** THE TASK **
When you reach the line with "The height and", start repeating the lines exactly and keep going to the end of the records, but drop every picture.

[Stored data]
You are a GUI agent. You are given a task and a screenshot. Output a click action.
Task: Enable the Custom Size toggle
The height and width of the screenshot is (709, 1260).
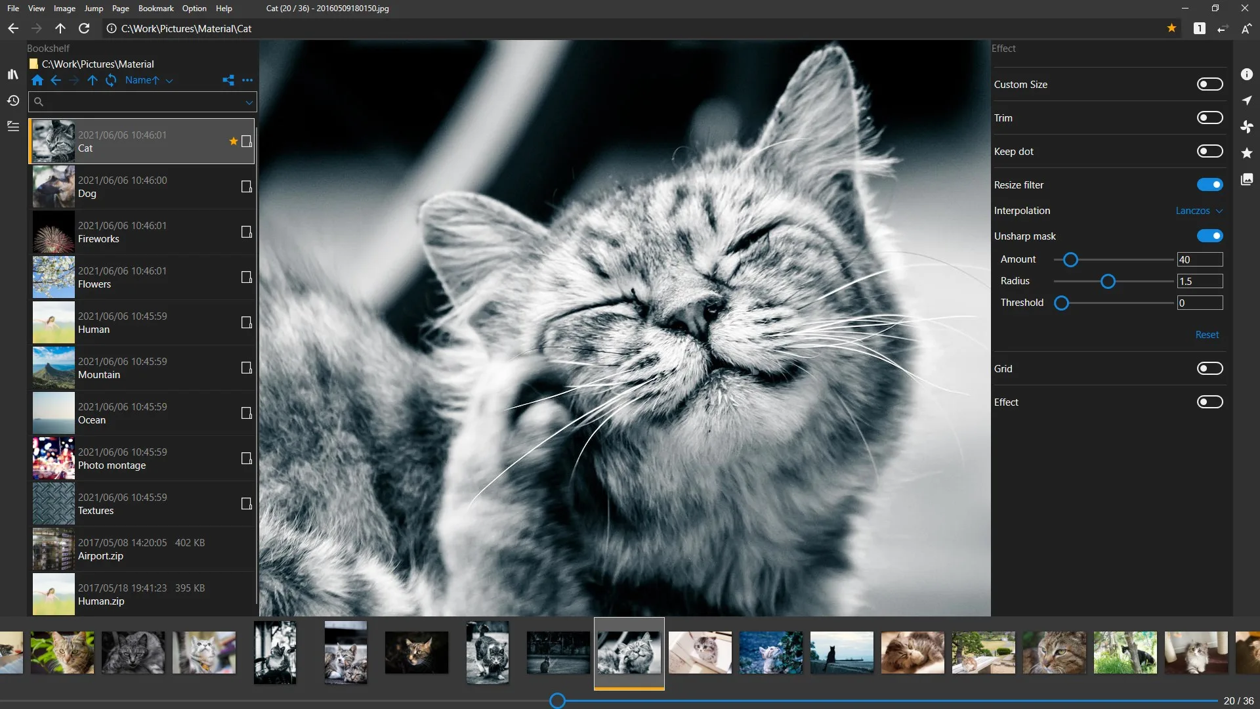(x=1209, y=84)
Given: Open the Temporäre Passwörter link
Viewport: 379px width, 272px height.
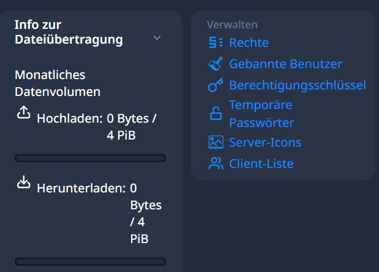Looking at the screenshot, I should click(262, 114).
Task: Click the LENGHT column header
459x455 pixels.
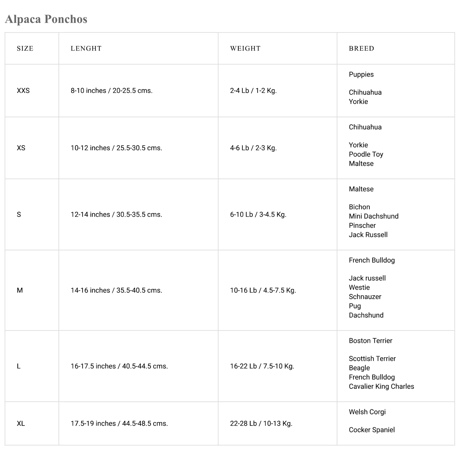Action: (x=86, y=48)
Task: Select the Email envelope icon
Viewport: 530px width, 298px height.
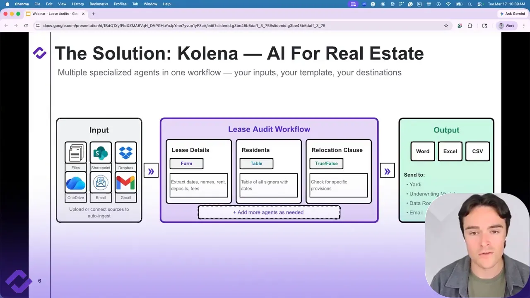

** TASK RESPONSE **
The height and width of the screenshot is (709, 1260).
(x=1209, y=84)
Given: Open the Temporäre Passwörter link
Viewport: 379px width, 272px height.
Looking at the screenshot, I should click(262, 114).
Task: Click the LENGHT column header
459x455 pixels.
Action: (x=86, y=48)
Task: Select the Email envelope icon
Viewport: 530px width, 298px height.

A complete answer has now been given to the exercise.